Here are the three most common types of curveballs reps face, as well as the questions that will proactively surface them.
1) Timing Curveballs
I can’t tell you how frequently my reps run into misunderstandings around the timing of their prospects’ purchasing decisions.
We agreed reps often run into huge roadblocks because they don’t understand the stages their buyer must go through to buy a product or service. Your prospect might be completely on board, but the purchasing order takes four days to process, or Legal needs a week to review and approve the contract. These delays inevitably mess with your sales forecast and may even cause you to miss quota.
The solution is simple: Ask the buyer about their process. You can’t directly influence how quickly their company moves, but you can prepare a winning strategy and create authentic urgency once you know what needs to happen.
Ask questions like:
- “What needs to happen from here?
- “Who am I going to need to run this by?”
- “How long does this process usually take?”
Pose these questions at every stage so you’re never caught off-guard. The best salespeople can articulate the exact steps a prospective purchase will necessitate, starting with the day the contract closes and working backwards.
2) Competition Curveballs
Another common problem my reps run into is that they’re dealing with a prospect who is engaging simply to compare prices or get a quote they can leverage with their current vendor.

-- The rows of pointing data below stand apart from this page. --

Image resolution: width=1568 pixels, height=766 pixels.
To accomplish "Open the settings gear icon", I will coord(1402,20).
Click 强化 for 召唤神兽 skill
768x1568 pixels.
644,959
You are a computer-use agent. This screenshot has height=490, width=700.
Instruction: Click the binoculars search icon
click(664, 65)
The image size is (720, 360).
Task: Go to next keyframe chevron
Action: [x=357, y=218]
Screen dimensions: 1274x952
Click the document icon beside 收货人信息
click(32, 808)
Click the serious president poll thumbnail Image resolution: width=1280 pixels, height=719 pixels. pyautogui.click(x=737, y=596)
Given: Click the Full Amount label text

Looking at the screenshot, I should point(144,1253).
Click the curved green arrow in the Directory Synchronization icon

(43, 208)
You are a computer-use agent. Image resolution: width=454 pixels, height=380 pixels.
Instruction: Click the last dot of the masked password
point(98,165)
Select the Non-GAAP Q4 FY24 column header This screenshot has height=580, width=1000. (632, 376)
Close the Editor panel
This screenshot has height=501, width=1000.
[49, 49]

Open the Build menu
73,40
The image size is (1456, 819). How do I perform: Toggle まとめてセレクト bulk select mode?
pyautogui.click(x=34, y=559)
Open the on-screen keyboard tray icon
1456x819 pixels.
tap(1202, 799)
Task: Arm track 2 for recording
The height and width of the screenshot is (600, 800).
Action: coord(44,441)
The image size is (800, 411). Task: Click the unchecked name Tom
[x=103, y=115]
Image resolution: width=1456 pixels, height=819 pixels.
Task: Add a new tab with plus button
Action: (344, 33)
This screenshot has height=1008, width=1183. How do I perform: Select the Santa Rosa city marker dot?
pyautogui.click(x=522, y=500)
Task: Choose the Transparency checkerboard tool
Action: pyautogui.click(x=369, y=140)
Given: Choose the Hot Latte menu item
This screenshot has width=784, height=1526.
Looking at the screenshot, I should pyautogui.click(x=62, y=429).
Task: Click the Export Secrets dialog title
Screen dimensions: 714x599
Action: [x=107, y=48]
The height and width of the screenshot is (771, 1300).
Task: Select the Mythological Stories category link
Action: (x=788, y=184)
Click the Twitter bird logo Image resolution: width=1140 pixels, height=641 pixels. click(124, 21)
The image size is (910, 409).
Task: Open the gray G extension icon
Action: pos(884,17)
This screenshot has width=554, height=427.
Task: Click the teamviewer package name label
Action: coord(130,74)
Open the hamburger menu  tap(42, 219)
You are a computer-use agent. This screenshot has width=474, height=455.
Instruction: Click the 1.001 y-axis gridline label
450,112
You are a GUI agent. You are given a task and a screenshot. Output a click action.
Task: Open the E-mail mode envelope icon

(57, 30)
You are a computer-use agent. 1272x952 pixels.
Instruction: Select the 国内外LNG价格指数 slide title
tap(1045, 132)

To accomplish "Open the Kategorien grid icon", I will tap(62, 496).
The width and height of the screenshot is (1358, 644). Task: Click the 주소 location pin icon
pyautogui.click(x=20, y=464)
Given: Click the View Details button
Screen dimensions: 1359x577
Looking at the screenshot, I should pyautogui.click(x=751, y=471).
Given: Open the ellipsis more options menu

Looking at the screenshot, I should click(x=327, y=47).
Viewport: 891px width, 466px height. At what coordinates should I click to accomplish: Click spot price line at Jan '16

When you try to move a deal forward and a prospect says, “We’re just waiting for final numbers from my current vendor,” nine times out of 10 you’ve already lost. That response means you’re down to haggling price — and the cost of switching almost always outweighs the cost of staying.
You’ve also missed the window to compare feature sets, leverage customer case studies, or explore the buyer’s pain points with their current vendor.
To avoid this curveball, don’t be afraid to ask about the competition right from the start. Reps are sometimes afraid to bring up competitors out of the mistaken belief they’ll give their prospect ideas. But think about your own large purchases over the years: Car, cable provider, home, cell phone, and so on. When have you ever bought an item without comparing it to at least one competitive product?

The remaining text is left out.